(EXERCISE AIM)
Pick out and copy every line in the data below that contains the word "resolution".

Stored data entries:
╭──
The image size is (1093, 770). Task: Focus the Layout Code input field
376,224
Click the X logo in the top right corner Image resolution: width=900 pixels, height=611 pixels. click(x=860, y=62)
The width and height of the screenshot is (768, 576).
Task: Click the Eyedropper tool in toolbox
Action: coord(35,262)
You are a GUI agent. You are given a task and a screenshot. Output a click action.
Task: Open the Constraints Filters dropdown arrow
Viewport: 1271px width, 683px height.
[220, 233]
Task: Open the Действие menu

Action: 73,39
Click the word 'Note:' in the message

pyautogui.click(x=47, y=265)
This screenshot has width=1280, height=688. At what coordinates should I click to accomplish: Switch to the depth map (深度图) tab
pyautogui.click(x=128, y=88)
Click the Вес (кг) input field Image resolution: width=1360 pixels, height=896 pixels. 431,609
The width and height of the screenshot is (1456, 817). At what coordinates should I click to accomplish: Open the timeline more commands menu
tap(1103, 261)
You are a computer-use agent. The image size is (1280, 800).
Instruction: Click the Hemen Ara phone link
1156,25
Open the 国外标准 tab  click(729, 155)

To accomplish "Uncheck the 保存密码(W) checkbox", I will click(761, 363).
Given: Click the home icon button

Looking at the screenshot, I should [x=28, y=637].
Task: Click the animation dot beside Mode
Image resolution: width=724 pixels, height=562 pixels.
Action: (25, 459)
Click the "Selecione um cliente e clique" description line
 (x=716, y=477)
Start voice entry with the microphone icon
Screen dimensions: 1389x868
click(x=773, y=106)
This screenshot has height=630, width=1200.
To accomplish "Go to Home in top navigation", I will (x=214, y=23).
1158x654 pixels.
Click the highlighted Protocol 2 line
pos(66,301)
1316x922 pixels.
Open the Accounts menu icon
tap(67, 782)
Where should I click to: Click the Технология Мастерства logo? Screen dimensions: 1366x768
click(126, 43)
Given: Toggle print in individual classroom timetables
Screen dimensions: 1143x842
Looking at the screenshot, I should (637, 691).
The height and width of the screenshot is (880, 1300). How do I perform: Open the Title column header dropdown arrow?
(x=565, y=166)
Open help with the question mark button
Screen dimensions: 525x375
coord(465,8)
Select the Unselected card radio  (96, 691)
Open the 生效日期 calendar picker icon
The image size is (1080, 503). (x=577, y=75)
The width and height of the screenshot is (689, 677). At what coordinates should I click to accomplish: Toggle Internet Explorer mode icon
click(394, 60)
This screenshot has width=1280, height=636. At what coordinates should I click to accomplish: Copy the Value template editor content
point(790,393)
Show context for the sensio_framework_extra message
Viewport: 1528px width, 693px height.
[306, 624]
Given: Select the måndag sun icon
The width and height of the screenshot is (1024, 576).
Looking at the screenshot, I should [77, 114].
╰──
(WRITTEN SOLUTION)
Click the X logo in the top right corner Image resolution: width=900 pixels, height=611 pixels. click(x=860, y=62)
Click the Вес (кг) input field Image resolution: width=1360 pixels, height=896 pixels. 431,609
Image resolution: width=724 pixels, height=562 pixels.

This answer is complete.